W samochodzie na chwilę zapada cisza, tata wysoko unosi brwi.
W końcu mówi:
– Calla, ile czasu byłaś u niego po tym, jak zasnął?
– Nie jestem pewna – mamroczę, patrząc na drogę. Jego ton jest łagodny, ale nie potrafię go odczytać.
– I… mogłabyś powtórzyć, co tam robiłaś? Pracowałaś nad stroną, karmiłaś Bandita i… Ach tak, przeglądałaś jego książki. I tyle?
– Tak – kłamię z takim przekonaniem, jakie tylko potrafię z siebie wykrzesać.
– I o niczym nie zapomniałem?
– Z pewnością nie, ale musimy jechać. Już. – W końcu ośmielam się spojrzeć. Widzę, że tata zaciska usta, próbując się nie śmiać, chociaż kiepsko mu to wychodzi.
– Tak, chyba masz rację. – Wrzuca bieg. Przemierzamy podjazd, tata omija większe dziury i mówi:
– Te leki na rozluźnienie mięśni musiały być silne – duma.
– Bardzo – zgadzam się.
Tata wbija wzrok we mnie, aż nie jestem go w stanie ignorować. Obracam się i patrzę mu w oczy. Zauważam w nich iskrę.
Do czasu, gdy wyjeżdżamy na główną drogę, tata kaszle, śmiejąc się.
– O, Calla… Naprawdę sama się prosisz.
– Zasłużył sobie!
– Tak, też bym tak powiedział, ale Jonah zawsze musi mieć ostatnie słowo. Nie odpuści ci tego.

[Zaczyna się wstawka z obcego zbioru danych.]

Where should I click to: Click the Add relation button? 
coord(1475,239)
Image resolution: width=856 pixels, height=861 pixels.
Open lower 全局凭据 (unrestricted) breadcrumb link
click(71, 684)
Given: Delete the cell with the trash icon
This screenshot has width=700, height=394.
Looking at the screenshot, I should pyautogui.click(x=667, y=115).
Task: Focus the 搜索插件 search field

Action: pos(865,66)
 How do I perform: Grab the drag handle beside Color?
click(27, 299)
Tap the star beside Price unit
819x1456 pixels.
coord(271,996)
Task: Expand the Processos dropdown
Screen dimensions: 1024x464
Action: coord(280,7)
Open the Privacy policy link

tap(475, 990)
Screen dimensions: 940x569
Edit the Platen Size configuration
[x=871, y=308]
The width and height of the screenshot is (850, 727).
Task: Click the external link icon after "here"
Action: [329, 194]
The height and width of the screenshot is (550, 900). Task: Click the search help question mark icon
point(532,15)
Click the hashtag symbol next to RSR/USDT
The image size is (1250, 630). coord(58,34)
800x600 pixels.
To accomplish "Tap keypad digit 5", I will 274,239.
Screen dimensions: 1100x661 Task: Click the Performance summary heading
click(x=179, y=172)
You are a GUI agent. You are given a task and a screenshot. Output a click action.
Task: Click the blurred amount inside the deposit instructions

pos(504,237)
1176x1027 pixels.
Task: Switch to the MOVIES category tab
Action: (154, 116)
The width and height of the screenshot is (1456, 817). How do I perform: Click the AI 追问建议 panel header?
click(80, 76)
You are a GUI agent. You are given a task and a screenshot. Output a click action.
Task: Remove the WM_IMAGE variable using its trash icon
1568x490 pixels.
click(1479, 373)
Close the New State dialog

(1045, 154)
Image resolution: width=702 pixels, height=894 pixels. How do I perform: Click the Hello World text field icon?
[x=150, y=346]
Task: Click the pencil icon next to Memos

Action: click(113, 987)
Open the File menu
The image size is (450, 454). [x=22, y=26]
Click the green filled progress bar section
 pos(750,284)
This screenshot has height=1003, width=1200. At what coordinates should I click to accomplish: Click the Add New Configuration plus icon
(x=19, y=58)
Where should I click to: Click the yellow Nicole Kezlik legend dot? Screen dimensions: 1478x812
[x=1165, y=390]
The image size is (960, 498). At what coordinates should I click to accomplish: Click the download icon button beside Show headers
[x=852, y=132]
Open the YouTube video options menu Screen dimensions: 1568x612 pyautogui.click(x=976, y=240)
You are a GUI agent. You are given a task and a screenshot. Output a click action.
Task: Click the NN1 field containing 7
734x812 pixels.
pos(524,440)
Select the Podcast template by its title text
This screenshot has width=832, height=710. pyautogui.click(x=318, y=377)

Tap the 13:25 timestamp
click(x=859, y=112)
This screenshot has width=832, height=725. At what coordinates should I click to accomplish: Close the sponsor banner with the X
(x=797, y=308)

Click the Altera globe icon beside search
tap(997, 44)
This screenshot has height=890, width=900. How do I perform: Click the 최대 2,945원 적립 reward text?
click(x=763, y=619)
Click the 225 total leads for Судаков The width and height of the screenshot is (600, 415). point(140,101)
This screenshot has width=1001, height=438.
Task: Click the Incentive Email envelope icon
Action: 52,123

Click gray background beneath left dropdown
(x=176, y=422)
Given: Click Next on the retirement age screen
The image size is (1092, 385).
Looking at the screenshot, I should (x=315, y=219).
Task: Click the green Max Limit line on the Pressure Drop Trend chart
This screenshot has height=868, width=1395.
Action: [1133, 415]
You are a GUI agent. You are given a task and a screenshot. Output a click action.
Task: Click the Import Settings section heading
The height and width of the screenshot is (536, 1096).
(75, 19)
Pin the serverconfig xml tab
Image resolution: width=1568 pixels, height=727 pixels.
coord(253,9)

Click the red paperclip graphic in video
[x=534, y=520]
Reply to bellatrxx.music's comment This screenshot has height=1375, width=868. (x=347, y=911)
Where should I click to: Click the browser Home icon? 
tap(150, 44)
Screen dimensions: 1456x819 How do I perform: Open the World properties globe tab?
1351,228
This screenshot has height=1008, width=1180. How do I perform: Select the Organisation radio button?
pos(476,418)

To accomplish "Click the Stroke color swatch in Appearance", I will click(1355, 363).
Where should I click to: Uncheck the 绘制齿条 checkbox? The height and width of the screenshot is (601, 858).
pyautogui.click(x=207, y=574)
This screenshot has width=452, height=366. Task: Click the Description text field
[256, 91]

Z uporem krzyżuję ręce na piersiach.
– Powinien mi podziękować. Teraz przynajmniej ludzie mogą zobaczyć jego twarz.
Tata z zaciekawieniem unosi brwi.
– A widok jego twarzy to coś dobrego?
– Nie wygląda już tak, jakby został zamknięty w klatce i przetransportowany do zoo. – Mają w ogóle ogrody zoologiczne na Alasce? Wątpię.